À Biskra, la réfection de quelques espaces verts, habilement mise en avant par les services de la wilaya, ressemble de plus en plus à une manœuvre de diversion destinée à masquer une gestion pour le moins discutable des priorités urbaines. Tandis que l’on s’emploie à donner un coup de peinture cosmétique aux jardins publics, les véritables préoccupations des citoyens restent reléguées au second plan, sinon totalement ignorées.
En effet, la récurrence d’interventions inutiles sur les trottoirs, dont certaines sont arrachées puis aussitôt reconstruites, sans qu’aucune détérioration antérieure n’ait justifié une telle opération, soulève de vives interrogations. Pourquoi dilapider les deniers publics dans de telles actions superficielles, alors même que les quartiers de la ville souffrent d’un abandon manifeste? Ce paradoxe ne peut être éludé, d’autant plus que ces travaux, dont la pertinence est loin d’être démontrée, semblent obéir à une logique opaque, échappant à tout contrôle citoyen ou institutionnel transparent.
À ce sujet, l’installation d’un prétendu «Comité de veille», censé superviser et alerter sur les dysfonctionnements urbains depuis mars dernier, n’a jusqu’à présent rien apporté de concret. Ce comité, qui devait représenter une avancée en matière de gouvernance participative, s’est révélé, à l’épreuve du terrain, aussi silencieux qu’inefficace. Depuis sa création, les habitants ne constatent aucune amélioration palpable dans la gestion de leur cadre de vie. Bien au contraire, les doléances s’accumulent, fuites d’eau récurrentes, regards défoncés transformés en pièges urbains, chaussées défoncées, et une multitude d’autres désagréments qui compromettent gravement la sécurité et la qualité de vie dans les différents quartiers.

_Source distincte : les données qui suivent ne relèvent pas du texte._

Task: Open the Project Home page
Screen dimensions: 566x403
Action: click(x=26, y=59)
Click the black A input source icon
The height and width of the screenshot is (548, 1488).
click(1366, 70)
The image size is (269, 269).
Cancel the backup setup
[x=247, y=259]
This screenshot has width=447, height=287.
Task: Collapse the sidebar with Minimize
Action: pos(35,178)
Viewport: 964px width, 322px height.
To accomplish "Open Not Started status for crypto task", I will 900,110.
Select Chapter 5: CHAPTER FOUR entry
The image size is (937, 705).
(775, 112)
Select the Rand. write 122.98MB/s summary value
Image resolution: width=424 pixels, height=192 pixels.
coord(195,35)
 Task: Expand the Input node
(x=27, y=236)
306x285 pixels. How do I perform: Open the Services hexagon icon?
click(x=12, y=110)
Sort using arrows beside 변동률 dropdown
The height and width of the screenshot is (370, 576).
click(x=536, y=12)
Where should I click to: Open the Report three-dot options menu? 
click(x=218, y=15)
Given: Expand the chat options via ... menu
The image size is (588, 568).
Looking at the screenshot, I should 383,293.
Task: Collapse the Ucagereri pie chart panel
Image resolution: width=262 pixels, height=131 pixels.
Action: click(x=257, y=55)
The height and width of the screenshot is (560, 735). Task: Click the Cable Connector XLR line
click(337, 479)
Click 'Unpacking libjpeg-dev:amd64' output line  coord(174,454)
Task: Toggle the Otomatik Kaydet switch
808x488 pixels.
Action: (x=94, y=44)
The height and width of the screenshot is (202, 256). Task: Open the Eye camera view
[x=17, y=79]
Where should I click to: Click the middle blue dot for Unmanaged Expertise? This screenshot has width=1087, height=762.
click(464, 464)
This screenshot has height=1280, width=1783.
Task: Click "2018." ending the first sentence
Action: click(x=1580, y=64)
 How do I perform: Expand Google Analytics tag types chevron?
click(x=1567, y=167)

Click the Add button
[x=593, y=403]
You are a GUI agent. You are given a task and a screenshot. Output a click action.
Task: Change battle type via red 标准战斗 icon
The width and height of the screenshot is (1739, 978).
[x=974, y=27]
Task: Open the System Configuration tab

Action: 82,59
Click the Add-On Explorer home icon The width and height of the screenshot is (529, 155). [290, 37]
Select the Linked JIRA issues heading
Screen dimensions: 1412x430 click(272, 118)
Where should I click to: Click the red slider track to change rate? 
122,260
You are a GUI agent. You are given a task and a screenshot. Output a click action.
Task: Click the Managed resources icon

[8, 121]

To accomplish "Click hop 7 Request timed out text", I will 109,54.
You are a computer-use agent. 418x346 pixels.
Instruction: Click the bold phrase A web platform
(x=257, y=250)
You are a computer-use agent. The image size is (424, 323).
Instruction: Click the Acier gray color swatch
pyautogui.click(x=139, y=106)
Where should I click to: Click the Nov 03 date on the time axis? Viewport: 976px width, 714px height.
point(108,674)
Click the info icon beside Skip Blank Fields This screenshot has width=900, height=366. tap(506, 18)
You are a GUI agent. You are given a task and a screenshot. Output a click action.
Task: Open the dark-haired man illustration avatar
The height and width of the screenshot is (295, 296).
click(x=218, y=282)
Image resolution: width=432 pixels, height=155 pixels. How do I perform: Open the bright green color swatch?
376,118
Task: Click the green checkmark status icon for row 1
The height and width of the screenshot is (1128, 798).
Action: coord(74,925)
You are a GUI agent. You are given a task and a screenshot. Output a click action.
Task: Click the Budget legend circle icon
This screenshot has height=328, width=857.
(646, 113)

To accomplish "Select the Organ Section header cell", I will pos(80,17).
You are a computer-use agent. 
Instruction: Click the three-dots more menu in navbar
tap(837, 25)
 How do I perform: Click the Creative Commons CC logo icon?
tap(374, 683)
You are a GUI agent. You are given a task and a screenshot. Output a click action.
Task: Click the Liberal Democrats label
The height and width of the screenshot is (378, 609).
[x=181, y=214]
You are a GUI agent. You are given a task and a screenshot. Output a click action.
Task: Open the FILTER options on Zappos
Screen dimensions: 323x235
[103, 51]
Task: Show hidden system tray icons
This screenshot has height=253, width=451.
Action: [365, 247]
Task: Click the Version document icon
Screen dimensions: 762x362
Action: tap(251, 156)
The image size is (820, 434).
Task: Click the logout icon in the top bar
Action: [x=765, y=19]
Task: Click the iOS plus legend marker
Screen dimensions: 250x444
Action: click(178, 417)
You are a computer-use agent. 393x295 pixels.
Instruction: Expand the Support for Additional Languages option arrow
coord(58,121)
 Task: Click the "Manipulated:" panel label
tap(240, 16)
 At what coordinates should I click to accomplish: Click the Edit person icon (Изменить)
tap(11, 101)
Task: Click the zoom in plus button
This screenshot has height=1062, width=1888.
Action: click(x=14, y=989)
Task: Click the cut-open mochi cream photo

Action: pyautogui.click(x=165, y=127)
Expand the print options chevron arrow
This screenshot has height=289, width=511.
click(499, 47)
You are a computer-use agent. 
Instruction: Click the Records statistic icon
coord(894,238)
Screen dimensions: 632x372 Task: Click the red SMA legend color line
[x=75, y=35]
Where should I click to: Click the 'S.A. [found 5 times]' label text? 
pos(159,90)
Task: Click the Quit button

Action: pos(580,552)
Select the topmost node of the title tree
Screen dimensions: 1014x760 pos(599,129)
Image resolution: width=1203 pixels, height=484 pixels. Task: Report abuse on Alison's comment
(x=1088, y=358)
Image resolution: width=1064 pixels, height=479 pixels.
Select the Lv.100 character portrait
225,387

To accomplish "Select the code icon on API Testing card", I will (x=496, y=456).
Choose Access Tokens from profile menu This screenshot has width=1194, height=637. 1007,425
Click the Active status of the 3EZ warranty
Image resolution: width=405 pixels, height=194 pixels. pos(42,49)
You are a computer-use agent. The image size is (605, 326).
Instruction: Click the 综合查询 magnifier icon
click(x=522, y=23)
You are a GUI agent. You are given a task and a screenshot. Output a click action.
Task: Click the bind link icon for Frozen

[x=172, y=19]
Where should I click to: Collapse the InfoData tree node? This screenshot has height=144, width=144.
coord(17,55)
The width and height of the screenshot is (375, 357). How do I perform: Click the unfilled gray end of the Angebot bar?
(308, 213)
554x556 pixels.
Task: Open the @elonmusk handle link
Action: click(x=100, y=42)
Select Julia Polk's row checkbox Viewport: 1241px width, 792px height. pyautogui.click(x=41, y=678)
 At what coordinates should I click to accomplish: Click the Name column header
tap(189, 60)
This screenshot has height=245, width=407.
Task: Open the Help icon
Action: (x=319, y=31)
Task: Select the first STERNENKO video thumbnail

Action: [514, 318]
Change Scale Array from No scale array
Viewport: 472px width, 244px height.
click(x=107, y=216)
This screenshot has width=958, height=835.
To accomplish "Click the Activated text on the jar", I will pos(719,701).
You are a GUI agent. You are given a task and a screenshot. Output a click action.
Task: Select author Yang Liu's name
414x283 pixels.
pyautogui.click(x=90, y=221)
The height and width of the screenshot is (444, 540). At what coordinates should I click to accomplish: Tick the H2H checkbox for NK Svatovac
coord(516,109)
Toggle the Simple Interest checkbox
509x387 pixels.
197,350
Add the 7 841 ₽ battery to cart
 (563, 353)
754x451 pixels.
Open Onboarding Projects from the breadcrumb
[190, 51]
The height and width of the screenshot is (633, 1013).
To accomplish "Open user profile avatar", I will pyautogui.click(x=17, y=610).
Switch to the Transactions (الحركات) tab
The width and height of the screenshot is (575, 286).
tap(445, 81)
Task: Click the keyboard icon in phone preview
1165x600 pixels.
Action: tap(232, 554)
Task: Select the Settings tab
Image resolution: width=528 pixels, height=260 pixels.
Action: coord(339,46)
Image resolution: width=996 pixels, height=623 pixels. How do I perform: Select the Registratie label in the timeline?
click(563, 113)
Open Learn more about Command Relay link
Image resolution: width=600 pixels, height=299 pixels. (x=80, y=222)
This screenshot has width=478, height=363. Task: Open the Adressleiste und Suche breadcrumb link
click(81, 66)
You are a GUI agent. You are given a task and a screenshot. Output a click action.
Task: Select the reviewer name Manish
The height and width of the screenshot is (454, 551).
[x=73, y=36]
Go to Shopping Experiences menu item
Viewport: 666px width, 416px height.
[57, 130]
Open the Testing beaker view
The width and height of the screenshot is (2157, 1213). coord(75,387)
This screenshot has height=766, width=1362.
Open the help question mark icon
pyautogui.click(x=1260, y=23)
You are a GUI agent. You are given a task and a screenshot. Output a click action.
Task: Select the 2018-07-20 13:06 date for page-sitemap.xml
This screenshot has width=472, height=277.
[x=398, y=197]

Il est aujourd’hui difficile de ne pas percevoir un décalage criant entre les préoccupations affichées par les autorités locales et les réalités vécues quotidiennement par les citoyens. Car, pendant que l’on inaugure à grand renfort de communication la rénovation d’un parterre fleuri ou d’un square fraîchement repeint, les habitants, eux, continuent d’enjamber les flaques provoquées par des canalisations percées et d’éviter les trottoirs minés par des plaques d’égout manquantes.
Ce contraste, lourd de sens, remet profondément en cause la pertinence des choix stratégiques opérés par les responsables en place. Il révèle surtout un profond malaise, celui d’une ville dont les priorités semblent définies davantage par une volonté d’affichage que par une écoute réelle des besoins de sa population. Il serait temps, pour les autorités concernées, de réorienter leurs efforts vers des actions concrètes, utiles et urgentes, en accord avec les attentes légitimes des citoyens, avant que ne s’installe un sentiment irréversible de rupture entre la population et ses représentants.